In 1937, Canadian Autoworkers Took on General Motors — and Won

For 16 days in 1937, thousands of workers at Oshawa’s General Motors plant in Ontario went on strike, stood firm against brutal efforts to crush them, and helped bring industrial unionism to Canada. Today, their heroism is seldom remembered.

Women Picketing

Women on the picket line in front of the General Motors plant in Oshawa, Ontario, Canada, 1937. (Bettmann / Getty Images)


For a country so perennially obsessed with contemplating its identity, Canada has a remarkable way of forgetting its past. I don’t think I ever read or heard about Quebec’s Quiet Revolution in public school. Winnipeg’s historic general strike may have appeared somewhere in the footnote of a textbook, but it never got a fulsome treatment of any kind. Much the same might be said about the 1970 debate over the War Measures Act, which effectively suspended civil liberties and is now mostly officially remembered through a famous clip of Prime Minister Pierre Trudeau pithily defending the move to a journalist on the steps of Parliament.

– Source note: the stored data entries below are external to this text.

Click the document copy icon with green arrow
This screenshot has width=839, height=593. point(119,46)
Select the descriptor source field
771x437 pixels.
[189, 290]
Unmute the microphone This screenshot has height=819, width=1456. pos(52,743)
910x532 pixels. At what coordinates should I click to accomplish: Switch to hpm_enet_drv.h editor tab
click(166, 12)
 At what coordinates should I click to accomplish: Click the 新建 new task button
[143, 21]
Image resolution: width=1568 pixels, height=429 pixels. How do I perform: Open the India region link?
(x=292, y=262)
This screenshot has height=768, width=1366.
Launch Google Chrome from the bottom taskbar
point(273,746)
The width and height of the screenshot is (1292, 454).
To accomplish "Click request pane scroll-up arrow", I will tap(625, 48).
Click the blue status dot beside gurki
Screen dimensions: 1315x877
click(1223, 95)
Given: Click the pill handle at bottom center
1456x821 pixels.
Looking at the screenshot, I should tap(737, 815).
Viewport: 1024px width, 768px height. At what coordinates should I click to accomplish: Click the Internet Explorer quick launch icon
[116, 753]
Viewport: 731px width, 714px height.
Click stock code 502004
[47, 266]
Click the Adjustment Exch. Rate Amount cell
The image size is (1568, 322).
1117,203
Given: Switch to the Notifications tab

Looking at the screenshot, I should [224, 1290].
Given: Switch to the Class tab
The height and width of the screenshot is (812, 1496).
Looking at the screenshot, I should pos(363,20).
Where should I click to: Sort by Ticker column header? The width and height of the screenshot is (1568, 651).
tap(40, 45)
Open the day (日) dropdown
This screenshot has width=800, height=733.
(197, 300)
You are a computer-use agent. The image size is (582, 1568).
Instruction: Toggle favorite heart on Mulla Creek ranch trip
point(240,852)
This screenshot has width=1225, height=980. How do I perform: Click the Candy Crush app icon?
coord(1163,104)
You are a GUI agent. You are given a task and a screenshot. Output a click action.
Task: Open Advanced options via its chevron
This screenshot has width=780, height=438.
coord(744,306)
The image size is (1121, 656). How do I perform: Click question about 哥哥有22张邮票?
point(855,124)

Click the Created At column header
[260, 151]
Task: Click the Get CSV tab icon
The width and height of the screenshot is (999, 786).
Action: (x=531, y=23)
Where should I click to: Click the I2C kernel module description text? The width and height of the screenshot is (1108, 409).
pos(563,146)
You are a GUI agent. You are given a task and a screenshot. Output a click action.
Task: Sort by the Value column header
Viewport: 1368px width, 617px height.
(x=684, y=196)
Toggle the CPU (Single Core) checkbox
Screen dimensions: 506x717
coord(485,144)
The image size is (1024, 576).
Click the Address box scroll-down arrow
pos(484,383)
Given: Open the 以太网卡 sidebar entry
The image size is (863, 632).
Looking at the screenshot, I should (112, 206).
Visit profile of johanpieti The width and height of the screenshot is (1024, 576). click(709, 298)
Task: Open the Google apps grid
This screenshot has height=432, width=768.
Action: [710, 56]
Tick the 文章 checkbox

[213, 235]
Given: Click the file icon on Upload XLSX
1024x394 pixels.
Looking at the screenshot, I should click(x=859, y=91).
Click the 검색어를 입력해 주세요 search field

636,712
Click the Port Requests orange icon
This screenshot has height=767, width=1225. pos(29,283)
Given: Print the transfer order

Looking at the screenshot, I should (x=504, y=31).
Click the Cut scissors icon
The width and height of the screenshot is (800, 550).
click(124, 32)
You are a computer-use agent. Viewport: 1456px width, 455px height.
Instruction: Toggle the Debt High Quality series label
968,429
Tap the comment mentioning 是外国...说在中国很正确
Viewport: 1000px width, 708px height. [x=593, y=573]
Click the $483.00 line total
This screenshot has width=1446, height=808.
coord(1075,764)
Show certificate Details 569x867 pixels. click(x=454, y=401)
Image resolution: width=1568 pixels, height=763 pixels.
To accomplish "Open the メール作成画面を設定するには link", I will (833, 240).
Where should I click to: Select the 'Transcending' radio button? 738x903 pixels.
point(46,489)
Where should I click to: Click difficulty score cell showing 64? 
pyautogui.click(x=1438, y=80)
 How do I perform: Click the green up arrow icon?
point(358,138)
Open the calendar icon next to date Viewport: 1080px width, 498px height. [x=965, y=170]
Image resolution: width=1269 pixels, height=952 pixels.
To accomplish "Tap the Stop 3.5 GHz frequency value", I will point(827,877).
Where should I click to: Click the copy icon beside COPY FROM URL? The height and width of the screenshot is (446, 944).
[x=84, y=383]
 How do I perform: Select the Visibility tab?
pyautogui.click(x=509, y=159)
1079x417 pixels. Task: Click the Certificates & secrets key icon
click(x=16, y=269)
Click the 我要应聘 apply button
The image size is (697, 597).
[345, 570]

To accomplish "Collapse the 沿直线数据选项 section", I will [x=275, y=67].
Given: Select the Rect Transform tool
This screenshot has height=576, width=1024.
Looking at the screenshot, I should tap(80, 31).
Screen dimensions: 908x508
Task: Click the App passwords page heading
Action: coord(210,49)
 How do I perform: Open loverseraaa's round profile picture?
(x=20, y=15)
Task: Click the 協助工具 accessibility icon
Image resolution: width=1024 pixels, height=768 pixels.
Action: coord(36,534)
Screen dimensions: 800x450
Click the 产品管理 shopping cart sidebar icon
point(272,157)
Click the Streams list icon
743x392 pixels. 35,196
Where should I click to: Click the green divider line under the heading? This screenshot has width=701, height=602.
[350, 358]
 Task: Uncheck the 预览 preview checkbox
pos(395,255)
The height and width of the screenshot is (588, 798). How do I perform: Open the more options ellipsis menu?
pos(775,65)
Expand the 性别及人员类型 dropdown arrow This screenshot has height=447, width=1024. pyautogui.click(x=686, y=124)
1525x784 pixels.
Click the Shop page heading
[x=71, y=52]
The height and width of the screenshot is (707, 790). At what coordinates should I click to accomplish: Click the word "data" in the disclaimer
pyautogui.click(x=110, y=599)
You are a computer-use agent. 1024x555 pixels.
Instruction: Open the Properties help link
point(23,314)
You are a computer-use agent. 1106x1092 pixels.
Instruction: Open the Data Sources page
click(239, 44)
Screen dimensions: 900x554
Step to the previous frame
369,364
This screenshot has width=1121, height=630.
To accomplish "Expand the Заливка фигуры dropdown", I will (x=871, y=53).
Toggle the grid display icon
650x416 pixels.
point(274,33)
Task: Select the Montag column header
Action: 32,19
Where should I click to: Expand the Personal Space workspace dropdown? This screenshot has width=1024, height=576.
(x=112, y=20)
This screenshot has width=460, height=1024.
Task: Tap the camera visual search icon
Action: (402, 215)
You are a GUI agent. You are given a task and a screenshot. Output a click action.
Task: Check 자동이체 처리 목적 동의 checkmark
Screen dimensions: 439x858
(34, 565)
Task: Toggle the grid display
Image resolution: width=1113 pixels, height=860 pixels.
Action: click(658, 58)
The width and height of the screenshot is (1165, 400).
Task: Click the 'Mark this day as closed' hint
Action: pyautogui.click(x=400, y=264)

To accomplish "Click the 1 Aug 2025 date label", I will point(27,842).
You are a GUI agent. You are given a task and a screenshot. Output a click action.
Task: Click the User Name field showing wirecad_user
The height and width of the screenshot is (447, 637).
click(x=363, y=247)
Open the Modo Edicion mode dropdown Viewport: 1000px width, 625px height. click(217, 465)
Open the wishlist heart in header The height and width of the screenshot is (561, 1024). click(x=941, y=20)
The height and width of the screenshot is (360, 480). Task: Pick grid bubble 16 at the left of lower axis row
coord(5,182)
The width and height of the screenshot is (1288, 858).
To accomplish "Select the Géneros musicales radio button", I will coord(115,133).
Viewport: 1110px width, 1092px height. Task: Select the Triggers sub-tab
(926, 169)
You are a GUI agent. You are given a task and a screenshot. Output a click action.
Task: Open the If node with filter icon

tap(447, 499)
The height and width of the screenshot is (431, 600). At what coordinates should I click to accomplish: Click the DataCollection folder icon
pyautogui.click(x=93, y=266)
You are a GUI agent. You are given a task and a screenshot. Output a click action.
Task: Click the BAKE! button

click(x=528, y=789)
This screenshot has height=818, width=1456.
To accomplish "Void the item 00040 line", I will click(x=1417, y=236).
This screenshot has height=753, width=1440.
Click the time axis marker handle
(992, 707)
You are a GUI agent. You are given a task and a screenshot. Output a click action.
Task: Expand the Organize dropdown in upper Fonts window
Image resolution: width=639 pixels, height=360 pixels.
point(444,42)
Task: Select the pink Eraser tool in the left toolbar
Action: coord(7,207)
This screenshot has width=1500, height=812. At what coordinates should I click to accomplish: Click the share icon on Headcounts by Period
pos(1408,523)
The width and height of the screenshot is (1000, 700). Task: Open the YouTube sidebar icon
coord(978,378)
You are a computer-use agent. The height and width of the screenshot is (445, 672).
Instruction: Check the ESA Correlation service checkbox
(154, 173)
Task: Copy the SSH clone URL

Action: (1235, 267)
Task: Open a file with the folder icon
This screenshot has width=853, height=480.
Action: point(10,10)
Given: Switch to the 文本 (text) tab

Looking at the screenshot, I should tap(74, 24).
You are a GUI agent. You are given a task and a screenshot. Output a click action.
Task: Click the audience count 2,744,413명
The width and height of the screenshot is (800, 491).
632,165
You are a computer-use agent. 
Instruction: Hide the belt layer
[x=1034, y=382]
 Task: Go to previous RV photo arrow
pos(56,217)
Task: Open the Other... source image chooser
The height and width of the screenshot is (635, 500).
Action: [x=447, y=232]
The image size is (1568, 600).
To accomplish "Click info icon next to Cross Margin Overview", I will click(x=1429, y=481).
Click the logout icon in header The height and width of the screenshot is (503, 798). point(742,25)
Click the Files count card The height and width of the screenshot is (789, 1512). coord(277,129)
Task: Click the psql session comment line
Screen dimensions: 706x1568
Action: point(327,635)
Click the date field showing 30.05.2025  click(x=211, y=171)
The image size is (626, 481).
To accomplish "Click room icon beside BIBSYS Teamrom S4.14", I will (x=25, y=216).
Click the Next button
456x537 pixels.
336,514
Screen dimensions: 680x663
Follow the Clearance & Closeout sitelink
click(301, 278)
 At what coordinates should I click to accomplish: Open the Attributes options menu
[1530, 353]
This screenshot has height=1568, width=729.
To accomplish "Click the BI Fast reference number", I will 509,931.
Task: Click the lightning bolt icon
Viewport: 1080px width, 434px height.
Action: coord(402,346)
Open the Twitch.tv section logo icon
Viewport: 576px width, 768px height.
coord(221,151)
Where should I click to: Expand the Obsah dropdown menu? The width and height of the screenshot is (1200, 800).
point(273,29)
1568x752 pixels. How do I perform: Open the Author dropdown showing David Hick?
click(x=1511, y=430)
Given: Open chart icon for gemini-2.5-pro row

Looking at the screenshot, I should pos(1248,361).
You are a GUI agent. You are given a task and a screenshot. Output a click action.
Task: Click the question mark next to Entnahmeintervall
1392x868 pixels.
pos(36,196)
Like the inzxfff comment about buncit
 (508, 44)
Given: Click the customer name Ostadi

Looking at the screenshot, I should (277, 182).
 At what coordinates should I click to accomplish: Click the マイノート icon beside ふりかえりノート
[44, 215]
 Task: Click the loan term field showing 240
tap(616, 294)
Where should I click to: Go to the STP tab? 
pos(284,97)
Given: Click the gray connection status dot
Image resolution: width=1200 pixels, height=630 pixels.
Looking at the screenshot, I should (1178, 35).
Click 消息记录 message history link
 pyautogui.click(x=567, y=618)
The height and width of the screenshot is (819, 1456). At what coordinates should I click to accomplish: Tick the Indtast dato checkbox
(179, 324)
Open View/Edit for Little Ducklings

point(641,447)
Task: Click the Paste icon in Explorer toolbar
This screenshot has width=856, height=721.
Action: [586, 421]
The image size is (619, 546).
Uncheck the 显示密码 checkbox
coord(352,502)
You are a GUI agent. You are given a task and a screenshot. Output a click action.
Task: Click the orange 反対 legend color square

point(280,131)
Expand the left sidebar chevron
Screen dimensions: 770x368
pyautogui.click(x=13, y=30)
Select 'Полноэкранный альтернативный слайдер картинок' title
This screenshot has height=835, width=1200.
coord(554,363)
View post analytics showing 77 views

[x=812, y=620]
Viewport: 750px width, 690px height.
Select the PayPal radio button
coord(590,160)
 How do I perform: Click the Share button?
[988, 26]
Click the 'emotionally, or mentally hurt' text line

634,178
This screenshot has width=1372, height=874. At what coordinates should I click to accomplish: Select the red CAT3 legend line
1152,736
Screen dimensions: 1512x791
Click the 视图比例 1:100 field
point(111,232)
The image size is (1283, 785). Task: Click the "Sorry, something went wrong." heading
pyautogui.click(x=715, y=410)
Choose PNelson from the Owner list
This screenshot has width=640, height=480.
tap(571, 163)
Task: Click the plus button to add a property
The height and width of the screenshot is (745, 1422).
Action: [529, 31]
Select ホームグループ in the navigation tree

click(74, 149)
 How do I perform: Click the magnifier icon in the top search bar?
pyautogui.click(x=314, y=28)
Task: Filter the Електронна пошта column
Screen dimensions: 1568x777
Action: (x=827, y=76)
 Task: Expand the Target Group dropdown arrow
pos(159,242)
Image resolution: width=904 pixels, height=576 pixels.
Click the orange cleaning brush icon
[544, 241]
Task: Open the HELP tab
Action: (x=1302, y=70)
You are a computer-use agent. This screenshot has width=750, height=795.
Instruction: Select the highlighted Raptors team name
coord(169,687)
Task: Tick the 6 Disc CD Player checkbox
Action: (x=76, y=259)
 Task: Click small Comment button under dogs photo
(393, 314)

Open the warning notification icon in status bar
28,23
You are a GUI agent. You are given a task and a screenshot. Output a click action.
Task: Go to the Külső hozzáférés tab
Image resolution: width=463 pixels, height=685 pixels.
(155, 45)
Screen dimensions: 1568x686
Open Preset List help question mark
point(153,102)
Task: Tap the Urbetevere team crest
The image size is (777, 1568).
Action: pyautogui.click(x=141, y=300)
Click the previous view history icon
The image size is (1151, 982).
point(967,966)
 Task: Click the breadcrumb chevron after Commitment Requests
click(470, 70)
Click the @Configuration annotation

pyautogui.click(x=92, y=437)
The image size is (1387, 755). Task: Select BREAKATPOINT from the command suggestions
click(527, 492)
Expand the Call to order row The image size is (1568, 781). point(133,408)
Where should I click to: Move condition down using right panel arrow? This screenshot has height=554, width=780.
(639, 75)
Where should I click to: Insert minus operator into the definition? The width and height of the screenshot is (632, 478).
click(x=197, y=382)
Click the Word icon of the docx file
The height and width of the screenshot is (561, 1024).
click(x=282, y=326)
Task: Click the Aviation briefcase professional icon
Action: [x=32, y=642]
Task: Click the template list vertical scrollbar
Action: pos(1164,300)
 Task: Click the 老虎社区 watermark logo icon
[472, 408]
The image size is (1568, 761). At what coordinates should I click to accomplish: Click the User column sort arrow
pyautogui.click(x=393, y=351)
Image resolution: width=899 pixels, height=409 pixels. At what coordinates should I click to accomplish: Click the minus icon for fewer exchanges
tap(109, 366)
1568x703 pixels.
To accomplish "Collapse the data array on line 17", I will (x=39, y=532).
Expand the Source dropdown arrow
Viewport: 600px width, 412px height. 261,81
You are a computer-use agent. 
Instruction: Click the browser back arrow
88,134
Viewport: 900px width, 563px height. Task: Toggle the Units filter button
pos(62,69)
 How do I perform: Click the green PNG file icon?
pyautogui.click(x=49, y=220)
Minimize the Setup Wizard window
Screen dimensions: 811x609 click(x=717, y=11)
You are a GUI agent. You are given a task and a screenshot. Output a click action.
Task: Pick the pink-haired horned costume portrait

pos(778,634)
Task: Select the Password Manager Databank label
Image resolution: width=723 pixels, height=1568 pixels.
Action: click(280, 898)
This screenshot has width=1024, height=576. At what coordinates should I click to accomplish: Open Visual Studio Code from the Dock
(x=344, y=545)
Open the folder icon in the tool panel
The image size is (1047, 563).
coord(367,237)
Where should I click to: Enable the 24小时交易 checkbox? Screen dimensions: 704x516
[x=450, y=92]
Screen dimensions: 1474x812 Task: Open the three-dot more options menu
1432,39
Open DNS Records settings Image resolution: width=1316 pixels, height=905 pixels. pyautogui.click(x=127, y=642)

So perhaps it’s no surprise that my elementary and high school curriculums also omitted the pivotal Oshawa strike of 1937 — which not only ended in a victory for workers at its General Motors plant but also helped give birth to industrial unionism in Canada. Class conflict rarely fits neatly into official narratives, and the sixteen-day strike was about as pure an instance of it as you could possibly imagine.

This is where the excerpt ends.